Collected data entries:
BEGIN

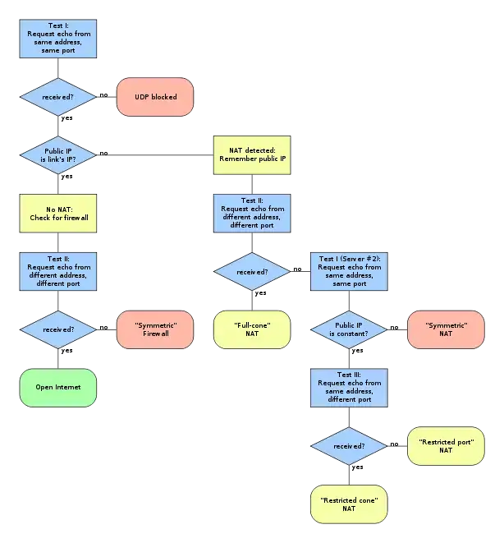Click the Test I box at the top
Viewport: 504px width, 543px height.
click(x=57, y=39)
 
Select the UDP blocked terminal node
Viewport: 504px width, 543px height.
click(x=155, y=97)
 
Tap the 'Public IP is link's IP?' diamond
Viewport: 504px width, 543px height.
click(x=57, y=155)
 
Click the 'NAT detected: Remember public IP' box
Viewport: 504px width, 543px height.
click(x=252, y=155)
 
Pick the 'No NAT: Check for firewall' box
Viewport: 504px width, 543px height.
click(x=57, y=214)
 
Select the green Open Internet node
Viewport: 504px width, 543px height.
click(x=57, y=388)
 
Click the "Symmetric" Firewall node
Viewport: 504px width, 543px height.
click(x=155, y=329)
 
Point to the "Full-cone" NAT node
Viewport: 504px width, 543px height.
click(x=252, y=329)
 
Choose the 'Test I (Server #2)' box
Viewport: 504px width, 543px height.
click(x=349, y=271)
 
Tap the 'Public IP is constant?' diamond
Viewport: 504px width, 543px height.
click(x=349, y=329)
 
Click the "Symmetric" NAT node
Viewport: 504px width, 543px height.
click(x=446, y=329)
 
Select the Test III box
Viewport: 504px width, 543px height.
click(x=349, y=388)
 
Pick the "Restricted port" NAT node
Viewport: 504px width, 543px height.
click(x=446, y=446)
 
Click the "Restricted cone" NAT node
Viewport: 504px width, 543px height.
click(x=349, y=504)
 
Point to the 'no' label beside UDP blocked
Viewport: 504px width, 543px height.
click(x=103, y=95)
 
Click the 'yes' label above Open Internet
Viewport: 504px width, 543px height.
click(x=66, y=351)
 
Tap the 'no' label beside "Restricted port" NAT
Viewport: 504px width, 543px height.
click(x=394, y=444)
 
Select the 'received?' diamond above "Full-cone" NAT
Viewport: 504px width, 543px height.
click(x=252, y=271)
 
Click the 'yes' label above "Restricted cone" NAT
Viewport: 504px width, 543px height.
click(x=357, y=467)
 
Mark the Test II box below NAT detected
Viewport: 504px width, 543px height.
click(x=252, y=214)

END

WHAT TO DO: Print the lines of the material from the line with "Point to the 'no' label beside UDP blocked" up to and including the line with "click(x=252, y=271)", reproducing them exactly.

RESPONSE TO THIS EXERCISE:
Point to the 'no' label beside UDP blocked
Viewport: 504px width, 543px height.
click(x=103, y=95)
 
Click the 'yes' label above Open Internet
Viewport: 504px width, 543px height.
click(x=66, y=351)
 
Tap the 'no' label beside "Restricted port" NAT
Viewport: 504px width, 543px height.
click(x=394, y=444)
 
Select the 'received?' diamond above "Full-cone" NAT
Viewport: 504px width, 543px height.
click(x=252, y=271)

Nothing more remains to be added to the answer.